Fear of impending defeat "explains why the Administration is suddenly claiming that the appeals court lacks the jurisdiction to invalidate its interpretation of ObamaCare," said the Wall Street Journal.

"The Justice Department submitted a so-called 28(J) letter, declaring that because Halbig is not a class action, any adverse ruling only applies to the named plaintiffs.

"In other words, even if the court finds that the Administration is acting illegally, it cannot strike down the IRS-HHS rule and the executive branch will continue to ignore both Congress’s law and the law of the courts."

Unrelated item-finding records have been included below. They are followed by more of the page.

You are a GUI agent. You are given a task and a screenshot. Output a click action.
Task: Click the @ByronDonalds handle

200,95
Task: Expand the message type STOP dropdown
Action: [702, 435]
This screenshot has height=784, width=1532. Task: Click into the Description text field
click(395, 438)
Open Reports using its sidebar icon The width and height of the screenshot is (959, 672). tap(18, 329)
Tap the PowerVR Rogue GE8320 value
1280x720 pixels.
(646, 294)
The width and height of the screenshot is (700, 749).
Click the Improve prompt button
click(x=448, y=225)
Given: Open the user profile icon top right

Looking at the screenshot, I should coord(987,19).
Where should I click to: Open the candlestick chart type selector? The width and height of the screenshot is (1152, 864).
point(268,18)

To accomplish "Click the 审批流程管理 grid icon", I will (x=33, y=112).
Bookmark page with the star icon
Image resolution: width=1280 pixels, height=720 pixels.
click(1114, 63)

"There are few if any precedents for such a remarkable argument," the Wall Street Journal noted.

The Justice Department’s move  is "confirmation we are in the midst of a constitutional crisis," Oklahoma Attorney General Scott Pruitt told National Review’s John Fund. "When an administration can ignore the plain language of a law, insist on the opposite, and then assert the courts can’t overrule them, that is an assault on our very system."

The appeals court panel won’t have the last word. If, as expected, it rules for the plaintiffs, the administration  could appeal  for an en banc hearing by 11 of the 17 judges who are not on "senior" status (partially retired), or ask for expedited consideration by the Supreme Court.

Two of the three judges on the panel were appointed by Republicans.  So were 9 of the entire 17. But 7 of the 11 not on senior status were appointed by Democrats – 4 by President Obama.

The DC Circuit frowns upon en banc hearings, but Mr. Fund expects the administration to ask for one to keep the case away from the Supreme Court a little longer.

The Supreme Court is expected to rule on the Hobby Lobby case in June.  It couldn’t take up Halbig before its October term.  But if the Supremes were  to rule in favor of Halbig then, it would be curtains not just for Obamacare, but for a host of the Democrats who’ll be on the ballot the following month.

Jack Kelly is a former Marine and Green Beret and a former deputy assistant secretary of the Air Force in the Reagan administration. He is national security writer for the Pittsburgh Post-Gazette.